Lançado a menos de duas semanas, o projeto Celular Seguro tinha cadastrados até o último sábado (30), cerca de 750 mil pessoas registradas pelo site e aplicativo da ferramenta criada pelo governo federal, recebendo até a data, sete mil alertas de perda, roubo ou furto de aparelhos. O projeto já ultrapassou um milhão de registros e permite que usuários de celular bloqueiem seus aparelhos, de forma simples, quando perdidos, furtados ou roubados.
Empresas de telefonia, bancos e aplicativos que aderiram ao projeto serão informados para que o bloqueio aconteça de forma imediata, impedindo que o infrator tenha acesso às contas e aplicativos do usuário, tornando o produto de furto em uma peça obsoleta.
Para efetuar o bloqueio, é preciso que os aparelhos estejam vinculados ao CPF do titular da linha.
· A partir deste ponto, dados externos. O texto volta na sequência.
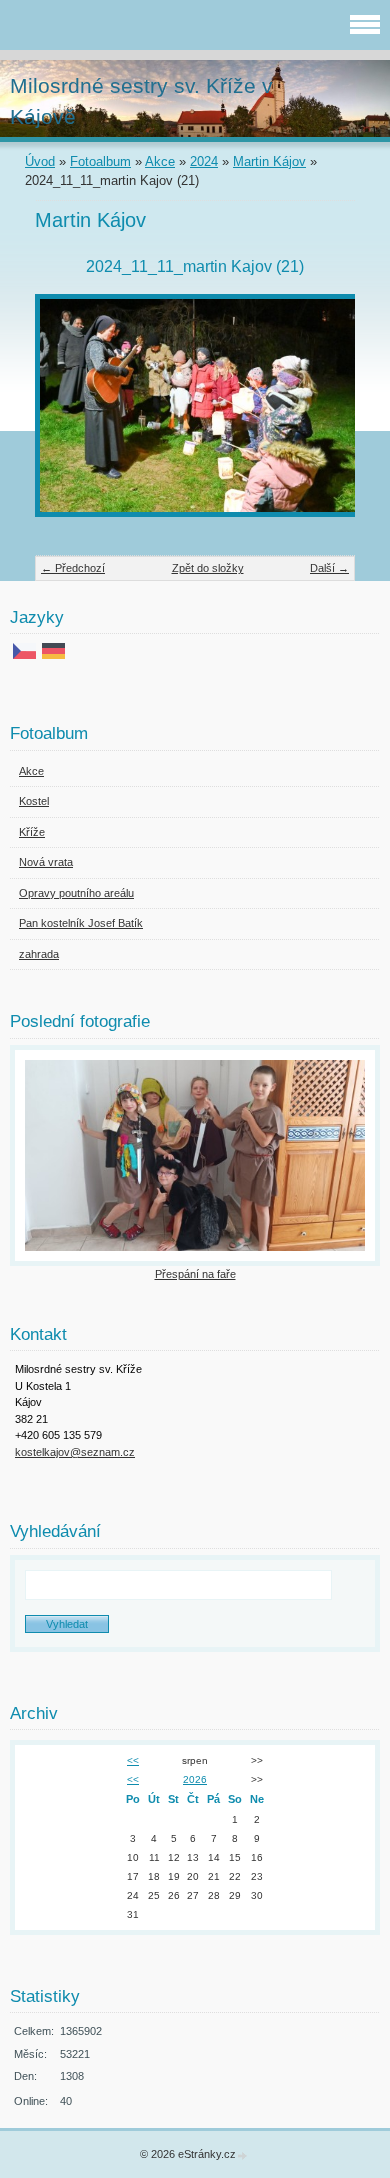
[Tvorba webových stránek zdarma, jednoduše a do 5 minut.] (243, 2155)
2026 (195, 1779)
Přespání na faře (195, 1274)
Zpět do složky (208, 568)
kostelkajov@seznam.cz (75, 1452)
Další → (329, 568)
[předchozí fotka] (67, 415)
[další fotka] (322, 415)
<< (133, 1760)
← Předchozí (73, 568)
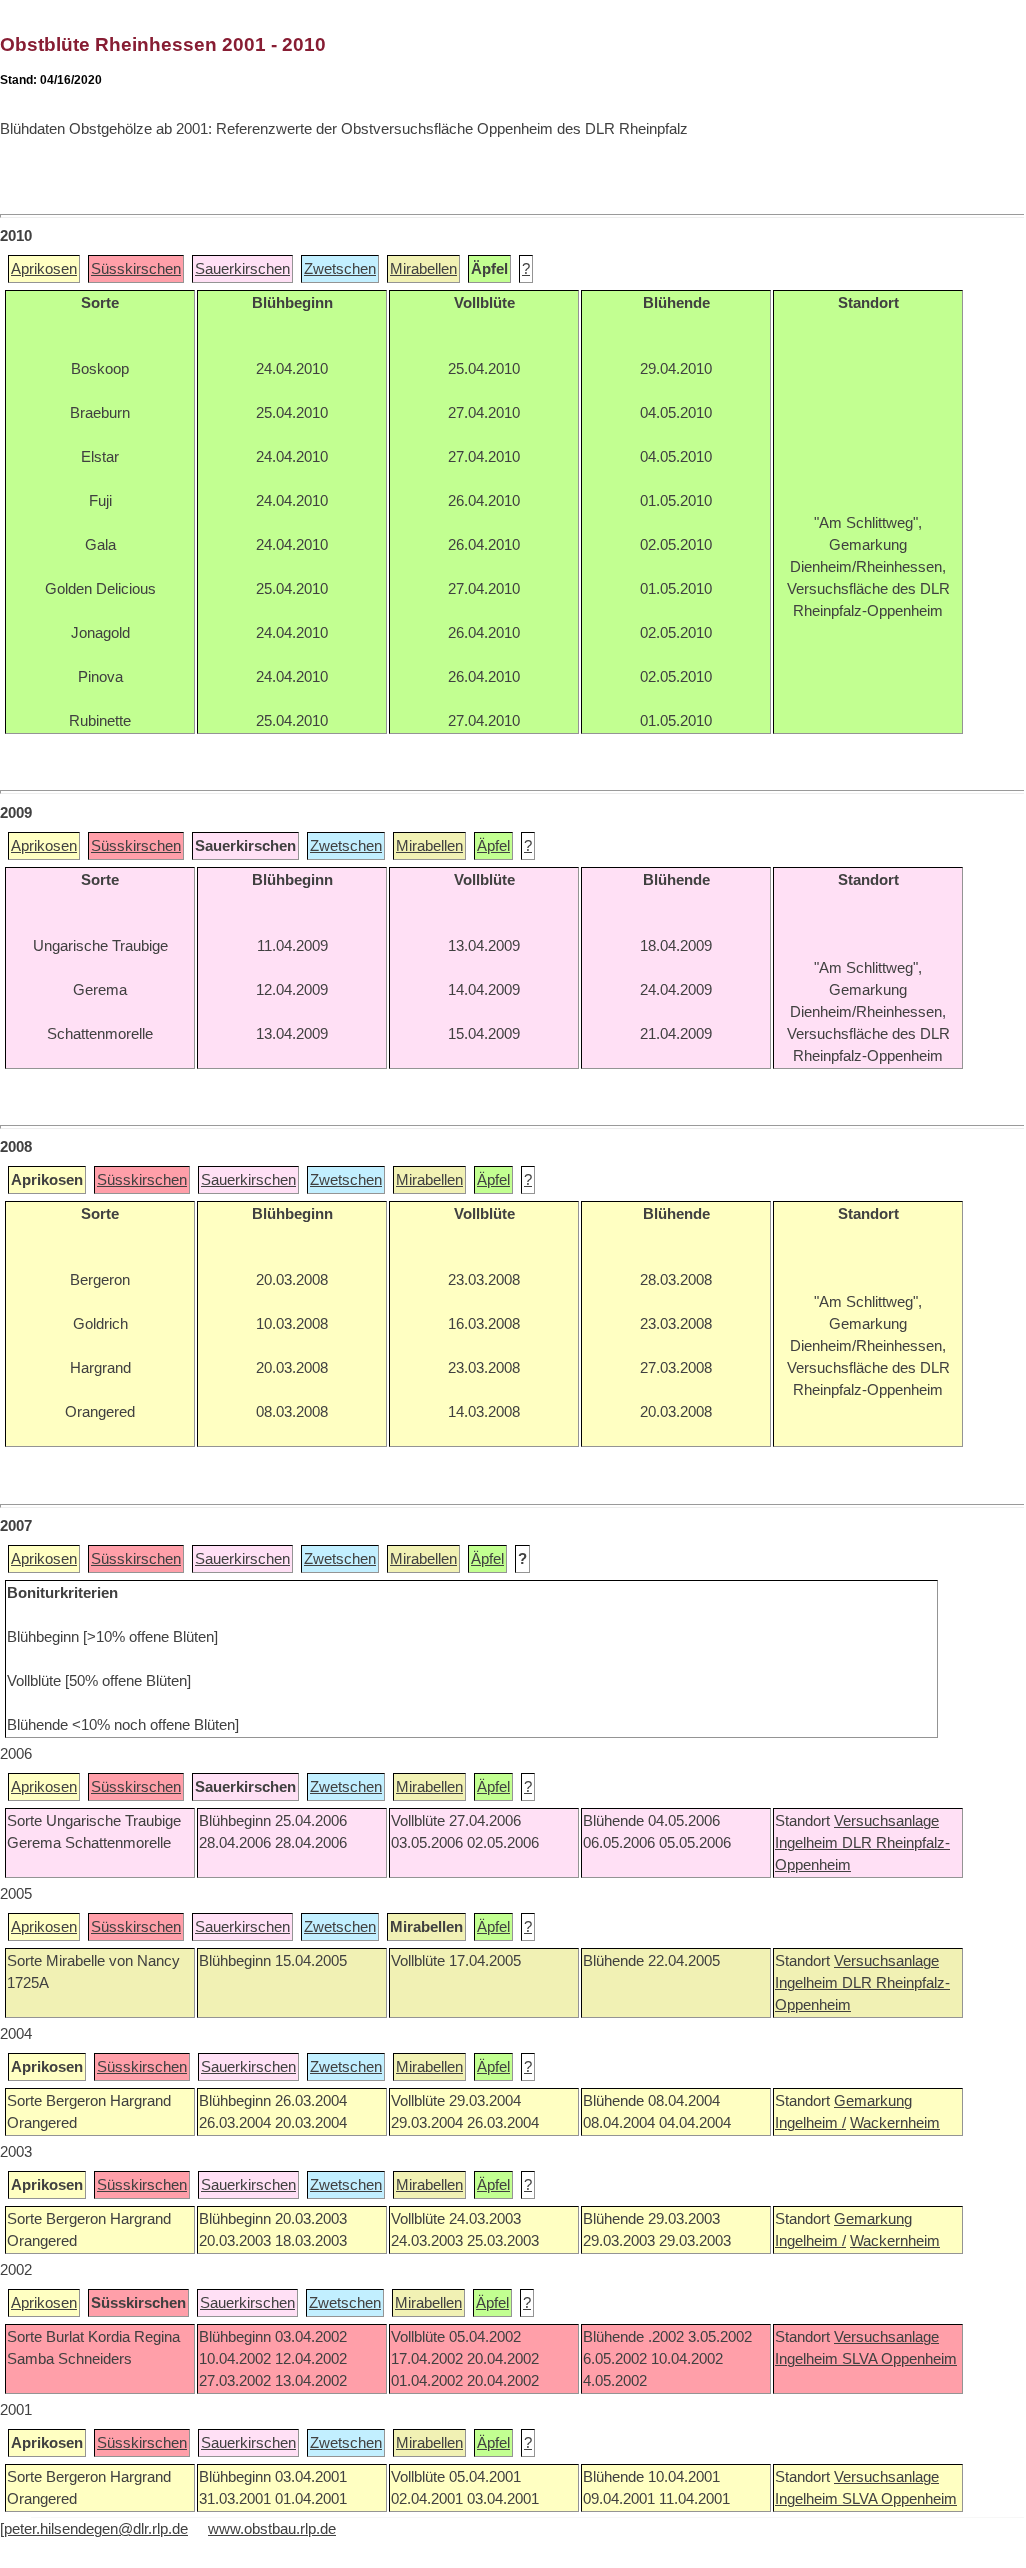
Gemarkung (873, 2101)
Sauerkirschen (242, 269)
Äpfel (493, 846)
Cada pessoa pode indicar outra de confiança para bloquear o aparelho, no caso de roubo. O bloqueio pode ser feito também pelo computador. Contudo, não há opção de bloqueio temporário e, caso o aparelho seja recuperado, o proprietário deve entrar em contato com as operadoras para reativar o seu uso.
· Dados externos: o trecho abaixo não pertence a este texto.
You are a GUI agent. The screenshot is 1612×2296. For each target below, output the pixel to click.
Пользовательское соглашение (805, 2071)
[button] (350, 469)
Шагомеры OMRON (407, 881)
O Ministério da Justiça, responsável pela plataforma, alerta para fakenews que circula sobre o serviço, afirmando que a pasta não acessa nenhum dado que esteja no aparelho do usuário e que segue a Lei Geral de Proteção de Dados. A ferramenta apenas conecta a vítima de furto ou roubo à Anatel (Agência Nacional de Telecomunicações) e as empresas parceiras do projeto.